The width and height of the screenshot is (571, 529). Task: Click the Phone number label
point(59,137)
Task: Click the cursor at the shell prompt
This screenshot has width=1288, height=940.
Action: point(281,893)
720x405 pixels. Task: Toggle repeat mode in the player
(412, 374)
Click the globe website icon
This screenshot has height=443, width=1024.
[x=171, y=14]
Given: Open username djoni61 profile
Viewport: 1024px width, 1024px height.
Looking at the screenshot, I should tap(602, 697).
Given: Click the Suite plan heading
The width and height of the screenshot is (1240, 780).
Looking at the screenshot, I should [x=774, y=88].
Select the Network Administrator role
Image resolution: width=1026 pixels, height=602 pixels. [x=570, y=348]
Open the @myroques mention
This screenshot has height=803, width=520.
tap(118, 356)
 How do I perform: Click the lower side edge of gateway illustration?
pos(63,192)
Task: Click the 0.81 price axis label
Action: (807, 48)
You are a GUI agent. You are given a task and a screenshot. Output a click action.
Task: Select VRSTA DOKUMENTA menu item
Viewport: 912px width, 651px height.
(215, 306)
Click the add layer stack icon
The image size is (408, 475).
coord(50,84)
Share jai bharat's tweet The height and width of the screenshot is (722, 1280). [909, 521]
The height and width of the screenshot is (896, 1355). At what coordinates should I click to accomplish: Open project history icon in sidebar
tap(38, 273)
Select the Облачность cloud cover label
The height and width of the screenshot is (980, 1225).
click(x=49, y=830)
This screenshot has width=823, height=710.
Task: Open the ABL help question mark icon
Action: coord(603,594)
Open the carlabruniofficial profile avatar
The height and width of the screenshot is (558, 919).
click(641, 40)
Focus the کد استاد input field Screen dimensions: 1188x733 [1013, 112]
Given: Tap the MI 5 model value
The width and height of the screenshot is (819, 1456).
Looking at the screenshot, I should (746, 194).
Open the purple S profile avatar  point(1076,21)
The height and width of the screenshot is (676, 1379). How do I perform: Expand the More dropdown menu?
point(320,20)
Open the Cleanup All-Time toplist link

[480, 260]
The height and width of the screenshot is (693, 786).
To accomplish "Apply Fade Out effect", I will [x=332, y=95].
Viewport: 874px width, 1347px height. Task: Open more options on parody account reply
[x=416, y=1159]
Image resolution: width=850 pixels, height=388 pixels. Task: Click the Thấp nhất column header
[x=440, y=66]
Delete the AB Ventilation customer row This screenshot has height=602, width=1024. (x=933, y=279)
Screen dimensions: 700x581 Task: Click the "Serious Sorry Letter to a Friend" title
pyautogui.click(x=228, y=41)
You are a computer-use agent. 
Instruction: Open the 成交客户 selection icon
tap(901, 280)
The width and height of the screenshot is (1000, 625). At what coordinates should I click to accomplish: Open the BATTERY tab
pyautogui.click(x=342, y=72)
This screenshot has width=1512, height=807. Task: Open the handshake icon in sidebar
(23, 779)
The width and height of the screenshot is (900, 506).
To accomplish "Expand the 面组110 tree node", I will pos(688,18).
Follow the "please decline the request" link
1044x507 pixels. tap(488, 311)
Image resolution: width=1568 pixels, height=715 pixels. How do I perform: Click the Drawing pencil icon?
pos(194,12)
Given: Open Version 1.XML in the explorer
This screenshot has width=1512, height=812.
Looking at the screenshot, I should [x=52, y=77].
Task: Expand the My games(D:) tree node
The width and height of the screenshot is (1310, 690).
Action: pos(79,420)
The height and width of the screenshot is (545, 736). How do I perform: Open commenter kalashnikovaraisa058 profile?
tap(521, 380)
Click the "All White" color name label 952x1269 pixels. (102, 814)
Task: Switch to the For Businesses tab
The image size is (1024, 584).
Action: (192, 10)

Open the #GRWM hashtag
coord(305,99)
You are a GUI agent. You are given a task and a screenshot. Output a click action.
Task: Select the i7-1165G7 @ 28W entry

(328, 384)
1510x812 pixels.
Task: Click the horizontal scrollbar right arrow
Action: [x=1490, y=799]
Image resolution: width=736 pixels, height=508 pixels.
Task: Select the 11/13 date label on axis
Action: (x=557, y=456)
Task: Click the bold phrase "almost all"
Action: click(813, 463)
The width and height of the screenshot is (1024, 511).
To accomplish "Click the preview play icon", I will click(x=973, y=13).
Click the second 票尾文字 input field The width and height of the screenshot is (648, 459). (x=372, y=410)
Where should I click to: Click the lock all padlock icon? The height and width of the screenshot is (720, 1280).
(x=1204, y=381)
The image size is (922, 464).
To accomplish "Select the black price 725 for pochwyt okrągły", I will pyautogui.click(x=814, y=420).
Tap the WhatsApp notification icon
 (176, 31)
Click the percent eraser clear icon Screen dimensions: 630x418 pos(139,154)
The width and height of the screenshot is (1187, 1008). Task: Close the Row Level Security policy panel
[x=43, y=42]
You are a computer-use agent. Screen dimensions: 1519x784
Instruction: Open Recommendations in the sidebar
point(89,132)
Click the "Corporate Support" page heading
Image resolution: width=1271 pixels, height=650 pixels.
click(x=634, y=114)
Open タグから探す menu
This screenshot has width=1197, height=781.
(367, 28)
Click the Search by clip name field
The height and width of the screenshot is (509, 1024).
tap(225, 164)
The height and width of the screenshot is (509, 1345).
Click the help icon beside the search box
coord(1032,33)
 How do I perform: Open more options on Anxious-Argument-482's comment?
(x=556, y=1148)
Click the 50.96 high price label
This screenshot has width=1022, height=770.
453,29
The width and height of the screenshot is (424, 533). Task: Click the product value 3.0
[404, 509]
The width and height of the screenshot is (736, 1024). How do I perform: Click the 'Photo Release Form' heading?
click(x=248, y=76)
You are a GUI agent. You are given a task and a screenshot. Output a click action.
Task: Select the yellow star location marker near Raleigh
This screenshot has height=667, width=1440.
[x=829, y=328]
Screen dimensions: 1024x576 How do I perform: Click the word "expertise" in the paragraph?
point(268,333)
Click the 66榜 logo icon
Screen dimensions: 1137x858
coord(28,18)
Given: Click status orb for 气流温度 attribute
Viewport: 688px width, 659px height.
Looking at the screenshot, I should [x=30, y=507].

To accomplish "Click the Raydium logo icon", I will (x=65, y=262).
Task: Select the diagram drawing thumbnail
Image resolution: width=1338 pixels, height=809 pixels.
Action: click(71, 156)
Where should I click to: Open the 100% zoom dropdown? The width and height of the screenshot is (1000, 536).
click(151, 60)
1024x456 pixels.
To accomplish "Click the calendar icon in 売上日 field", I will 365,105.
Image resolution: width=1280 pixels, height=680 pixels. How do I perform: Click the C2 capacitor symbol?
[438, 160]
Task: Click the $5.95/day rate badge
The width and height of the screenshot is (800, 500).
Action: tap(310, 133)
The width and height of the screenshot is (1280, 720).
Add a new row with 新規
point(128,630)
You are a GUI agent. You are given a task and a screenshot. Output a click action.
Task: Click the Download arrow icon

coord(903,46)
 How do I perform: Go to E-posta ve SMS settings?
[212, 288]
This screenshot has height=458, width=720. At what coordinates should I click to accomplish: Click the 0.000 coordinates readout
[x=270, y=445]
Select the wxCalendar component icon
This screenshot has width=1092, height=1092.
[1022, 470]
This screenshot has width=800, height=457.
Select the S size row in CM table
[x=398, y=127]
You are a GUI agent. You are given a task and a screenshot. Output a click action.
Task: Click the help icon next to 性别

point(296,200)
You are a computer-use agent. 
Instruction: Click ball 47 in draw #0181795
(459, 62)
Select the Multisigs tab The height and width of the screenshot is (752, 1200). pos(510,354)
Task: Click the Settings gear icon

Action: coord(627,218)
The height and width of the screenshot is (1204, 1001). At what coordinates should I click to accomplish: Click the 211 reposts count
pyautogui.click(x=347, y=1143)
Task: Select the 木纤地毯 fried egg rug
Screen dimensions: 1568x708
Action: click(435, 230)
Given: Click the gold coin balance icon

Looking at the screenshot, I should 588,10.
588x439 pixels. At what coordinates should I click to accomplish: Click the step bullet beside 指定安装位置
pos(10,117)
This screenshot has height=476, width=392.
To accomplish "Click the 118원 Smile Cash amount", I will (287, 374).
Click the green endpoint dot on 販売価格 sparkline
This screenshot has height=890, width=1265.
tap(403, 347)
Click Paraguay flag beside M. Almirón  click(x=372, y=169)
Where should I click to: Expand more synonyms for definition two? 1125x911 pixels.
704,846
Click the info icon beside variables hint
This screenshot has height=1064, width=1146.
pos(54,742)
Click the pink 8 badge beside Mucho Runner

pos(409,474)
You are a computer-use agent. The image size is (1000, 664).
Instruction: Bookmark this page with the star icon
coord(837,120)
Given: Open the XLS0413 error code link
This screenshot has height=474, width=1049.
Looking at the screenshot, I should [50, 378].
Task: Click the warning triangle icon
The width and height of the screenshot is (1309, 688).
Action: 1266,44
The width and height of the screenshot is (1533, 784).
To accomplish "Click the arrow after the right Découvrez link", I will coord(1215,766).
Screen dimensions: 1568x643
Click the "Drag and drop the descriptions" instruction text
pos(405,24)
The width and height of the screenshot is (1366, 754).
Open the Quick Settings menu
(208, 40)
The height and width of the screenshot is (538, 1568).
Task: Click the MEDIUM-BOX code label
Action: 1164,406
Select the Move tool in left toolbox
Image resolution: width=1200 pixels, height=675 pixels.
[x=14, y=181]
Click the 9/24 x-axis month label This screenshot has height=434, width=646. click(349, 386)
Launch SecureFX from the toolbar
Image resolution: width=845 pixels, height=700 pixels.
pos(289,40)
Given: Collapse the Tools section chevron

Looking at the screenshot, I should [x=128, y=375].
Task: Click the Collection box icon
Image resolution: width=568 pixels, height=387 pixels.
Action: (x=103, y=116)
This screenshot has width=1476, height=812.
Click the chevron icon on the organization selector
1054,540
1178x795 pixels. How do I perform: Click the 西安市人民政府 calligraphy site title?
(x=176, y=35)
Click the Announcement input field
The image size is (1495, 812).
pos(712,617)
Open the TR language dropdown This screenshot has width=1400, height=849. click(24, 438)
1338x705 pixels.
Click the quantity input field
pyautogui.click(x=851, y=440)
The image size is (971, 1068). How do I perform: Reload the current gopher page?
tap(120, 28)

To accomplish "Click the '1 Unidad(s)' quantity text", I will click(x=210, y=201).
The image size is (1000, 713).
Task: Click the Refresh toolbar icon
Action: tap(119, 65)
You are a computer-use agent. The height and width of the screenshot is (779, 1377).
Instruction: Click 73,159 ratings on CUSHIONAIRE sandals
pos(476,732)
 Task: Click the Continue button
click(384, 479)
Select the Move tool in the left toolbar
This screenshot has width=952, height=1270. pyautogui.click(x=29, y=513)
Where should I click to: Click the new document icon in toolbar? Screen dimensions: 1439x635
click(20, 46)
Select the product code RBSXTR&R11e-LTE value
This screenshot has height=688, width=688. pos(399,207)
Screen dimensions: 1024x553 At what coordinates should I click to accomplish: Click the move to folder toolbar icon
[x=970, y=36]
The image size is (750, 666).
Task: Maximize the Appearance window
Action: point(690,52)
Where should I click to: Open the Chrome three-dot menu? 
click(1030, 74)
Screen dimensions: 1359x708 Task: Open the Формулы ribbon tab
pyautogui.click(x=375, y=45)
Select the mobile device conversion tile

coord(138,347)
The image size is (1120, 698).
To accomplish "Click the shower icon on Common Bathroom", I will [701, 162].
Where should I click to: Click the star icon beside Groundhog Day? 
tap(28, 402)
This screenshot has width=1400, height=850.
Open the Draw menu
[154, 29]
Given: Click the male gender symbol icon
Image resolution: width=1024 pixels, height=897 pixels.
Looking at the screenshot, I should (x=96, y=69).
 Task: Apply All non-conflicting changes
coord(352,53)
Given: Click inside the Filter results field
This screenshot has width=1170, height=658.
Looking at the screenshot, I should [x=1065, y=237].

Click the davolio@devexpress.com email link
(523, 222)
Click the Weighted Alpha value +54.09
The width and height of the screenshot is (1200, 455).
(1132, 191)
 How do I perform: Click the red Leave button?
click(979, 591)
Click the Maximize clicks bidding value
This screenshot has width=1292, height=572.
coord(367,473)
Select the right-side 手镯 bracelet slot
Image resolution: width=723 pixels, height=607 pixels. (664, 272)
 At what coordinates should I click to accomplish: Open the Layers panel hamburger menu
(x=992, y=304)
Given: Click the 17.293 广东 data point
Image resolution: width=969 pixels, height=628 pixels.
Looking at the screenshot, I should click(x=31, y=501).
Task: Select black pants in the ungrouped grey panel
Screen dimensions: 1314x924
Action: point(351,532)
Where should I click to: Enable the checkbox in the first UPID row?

PROBLEM DESCRIPTION => Out of the data above, give again only the lines starting at the one holding "The width and height of the screenshot is (1000, 625)." and ending at the one holding "Task: Expand the My games(D:) tree node", unchanged.

EXPECTED OUTPUT =>
The width and height of the screenshot is (1000, 625). At what coordinates should I click to accomplish: Open the BATTERY tab
pyautogui.click(x=342, y=72)
This screenshot has width=1512, height=807. Task: Open the handshake icon in sidebar
(23, 779)
The width and height of the screenshot is (900, 506).
To accomplish "Expand the 面组110 tree node", I will pos(688,18).
Follow the "please decline the request" link
1044x507 pixels. tap(488, 311)
Image resolution: width=1568 pixels, height=715 pixels. How do I perform: Click the Drawing pencil icon?
pos(194,12)
Given: Open Version 1.XML in the explorer
This screenshot has width=1512, height=812.
Looking at the screenshot, I should [x=52, y=77].
Task: Expand the My games(D:) tree node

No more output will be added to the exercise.